**Problem 1**
Translate this sentence from the robot description below into Spanish: "The robot 10A operates based on an operation command output from the robot controller 16A."
**Problem 2**
Answer from the robot description below:
(a) What else is the robot 10A referred to as?
(b) What does the robot 10A include corresponding to the respective joints?
(c) In plan view, what shape is the movable area RA?

**Passage shown**
━━━━━━

The robot 10A is also referred to as a manipulator. The robot 10A is disposed on the bottom wall 112A of the casing 110A with a base 122A interposed between the robot 10A and the bottom wall 112A, and disposed by a side of the work table 12A. Thus, the robot 10A is disposed closer to another side wall 114A facing the one side wall 114A. The robot 10A operates based on an operation command output from the robot controller 16A. The operation command is a command as a program to activate the robot or a combination job of programs to activate the robot.

The robot 10A includes first to sixth arms 10A₁to 10A₆. The first arm 10A₁is coupled to the base 122A. The first to sixth arms 10A₁to 10A₆are coupled in series in this order from the based end side (the base 122A). A coupling portion between the base 122A and the first arm 10A₁, and coupling portions between the adjacent arms 10A₁to 10A₆function as joints of the robot 10A.

The robot 10A includes a plurality of actuators corresponding to the respective joints. The actuators bring the respective arms 10A₁to 10A₆into swing movement about the respective joints (see the arrows shown in FIG. 1).

The end effector EA may be a hand removably mounted to the sixth arm 10A₆, which is at the distal end of the robot 10A. The end effector EA is driven by the actuator incorporated in the sixth arm 10A₆. When the end effector EA is a hand as shown in FIG. 1, a pair of holder pieces are driven by the actuator to move closer to and away from each other. In this manner, the hand holds the workpiece W, changes the posture of the workpiece W, and conveys the held workpiece W.

The sixth arm 10A₆(end effector EA) of the robot 10A has a movable area RA. In plan view (as seen in FIG. 2), the movable area RA is a round cornered rectangular area slightly larger than the cell 100A less an area behind the robot 10A (the area on the side of the robot 10A opposite to the work table 12A). In plan view, the movable area RA includes the entire imaging area IA and a part of the imaging area IB that is adjacent to the cell 100A. Thus, the robot 1 OA is able to operate not only in the imaging area IA of the cell 100A but also in a part SB of the imaging area of the adjacent cell 100B (hereinafter referred to as “common operation area”).

━━━━━━

**Entries supplied**
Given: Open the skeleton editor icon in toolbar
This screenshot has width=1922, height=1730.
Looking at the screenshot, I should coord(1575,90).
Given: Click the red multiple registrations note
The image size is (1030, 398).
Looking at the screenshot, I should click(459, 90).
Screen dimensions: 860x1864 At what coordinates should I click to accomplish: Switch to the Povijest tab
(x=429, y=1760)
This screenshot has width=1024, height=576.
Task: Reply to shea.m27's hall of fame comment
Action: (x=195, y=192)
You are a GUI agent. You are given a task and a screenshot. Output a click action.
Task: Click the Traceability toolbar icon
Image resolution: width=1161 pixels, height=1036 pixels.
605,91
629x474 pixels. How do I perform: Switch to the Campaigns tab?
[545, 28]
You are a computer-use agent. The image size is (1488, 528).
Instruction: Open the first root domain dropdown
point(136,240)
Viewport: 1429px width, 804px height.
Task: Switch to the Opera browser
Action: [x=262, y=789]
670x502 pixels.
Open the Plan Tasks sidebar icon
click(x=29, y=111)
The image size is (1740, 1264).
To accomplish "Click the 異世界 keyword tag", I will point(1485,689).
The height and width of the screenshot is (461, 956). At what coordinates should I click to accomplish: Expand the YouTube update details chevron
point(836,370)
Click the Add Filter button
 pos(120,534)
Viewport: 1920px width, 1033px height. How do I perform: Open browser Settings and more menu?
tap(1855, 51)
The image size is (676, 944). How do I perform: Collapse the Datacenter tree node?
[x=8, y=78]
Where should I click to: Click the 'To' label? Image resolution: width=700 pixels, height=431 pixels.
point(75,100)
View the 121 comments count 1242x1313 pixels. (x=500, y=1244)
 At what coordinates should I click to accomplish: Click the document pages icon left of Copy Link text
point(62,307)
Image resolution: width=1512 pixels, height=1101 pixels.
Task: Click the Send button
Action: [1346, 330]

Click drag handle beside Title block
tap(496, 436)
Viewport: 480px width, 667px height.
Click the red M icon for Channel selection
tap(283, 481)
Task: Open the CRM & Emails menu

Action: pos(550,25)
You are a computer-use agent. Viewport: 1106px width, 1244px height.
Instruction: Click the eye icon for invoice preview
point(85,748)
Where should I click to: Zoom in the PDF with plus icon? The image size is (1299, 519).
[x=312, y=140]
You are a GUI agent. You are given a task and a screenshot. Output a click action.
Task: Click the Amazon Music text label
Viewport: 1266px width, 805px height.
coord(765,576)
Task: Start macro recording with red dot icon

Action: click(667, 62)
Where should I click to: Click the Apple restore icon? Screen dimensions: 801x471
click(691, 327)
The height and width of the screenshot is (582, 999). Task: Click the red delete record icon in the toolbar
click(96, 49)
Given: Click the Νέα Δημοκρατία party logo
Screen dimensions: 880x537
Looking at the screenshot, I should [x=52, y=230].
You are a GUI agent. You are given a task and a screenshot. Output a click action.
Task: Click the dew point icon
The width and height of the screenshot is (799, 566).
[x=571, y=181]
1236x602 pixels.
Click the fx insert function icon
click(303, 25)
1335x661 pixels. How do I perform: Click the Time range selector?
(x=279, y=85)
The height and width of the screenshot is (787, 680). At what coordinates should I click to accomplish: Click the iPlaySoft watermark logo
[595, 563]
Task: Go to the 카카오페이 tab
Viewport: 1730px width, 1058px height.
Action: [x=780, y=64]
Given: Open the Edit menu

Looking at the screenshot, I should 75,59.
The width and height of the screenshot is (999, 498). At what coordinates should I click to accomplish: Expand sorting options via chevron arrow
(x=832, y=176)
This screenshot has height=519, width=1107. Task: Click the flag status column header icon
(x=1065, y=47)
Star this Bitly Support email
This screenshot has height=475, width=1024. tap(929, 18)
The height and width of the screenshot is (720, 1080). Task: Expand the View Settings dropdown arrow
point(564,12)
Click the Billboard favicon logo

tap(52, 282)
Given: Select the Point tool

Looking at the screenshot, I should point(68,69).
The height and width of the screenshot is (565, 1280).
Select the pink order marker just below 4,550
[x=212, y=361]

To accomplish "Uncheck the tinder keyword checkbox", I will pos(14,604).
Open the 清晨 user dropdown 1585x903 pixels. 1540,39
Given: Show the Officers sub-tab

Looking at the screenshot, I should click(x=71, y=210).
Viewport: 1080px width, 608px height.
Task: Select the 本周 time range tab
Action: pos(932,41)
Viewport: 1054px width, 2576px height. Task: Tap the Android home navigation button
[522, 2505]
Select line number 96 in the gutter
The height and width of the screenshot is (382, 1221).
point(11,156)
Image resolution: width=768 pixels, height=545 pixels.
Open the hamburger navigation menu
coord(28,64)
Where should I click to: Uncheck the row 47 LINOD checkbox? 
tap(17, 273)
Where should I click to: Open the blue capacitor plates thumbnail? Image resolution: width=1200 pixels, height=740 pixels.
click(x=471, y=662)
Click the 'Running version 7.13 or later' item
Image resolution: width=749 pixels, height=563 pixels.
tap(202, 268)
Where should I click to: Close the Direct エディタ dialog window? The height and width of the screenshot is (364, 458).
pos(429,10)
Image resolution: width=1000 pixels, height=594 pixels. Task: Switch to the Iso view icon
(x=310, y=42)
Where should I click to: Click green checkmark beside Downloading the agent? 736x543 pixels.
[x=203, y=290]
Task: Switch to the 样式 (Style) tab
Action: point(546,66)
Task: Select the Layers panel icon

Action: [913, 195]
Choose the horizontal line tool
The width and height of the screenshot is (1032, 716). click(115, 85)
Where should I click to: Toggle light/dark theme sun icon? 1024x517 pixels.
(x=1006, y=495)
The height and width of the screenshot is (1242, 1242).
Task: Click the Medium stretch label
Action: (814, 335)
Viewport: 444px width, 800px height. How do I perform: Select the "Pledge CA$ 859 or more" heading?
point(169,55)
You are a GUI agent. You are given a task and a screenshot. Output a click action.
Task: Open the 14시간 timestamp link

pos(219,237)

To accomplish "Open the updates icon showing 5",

━━━━━━

**Your solution 1**
El robot 10A opera con base en un comando de operación emitido por el controlador de robot 16A.

**Your solution 2**
(a) A manipulator.
(b) A plurality of actuators.
(c) A round cornered rectangular area.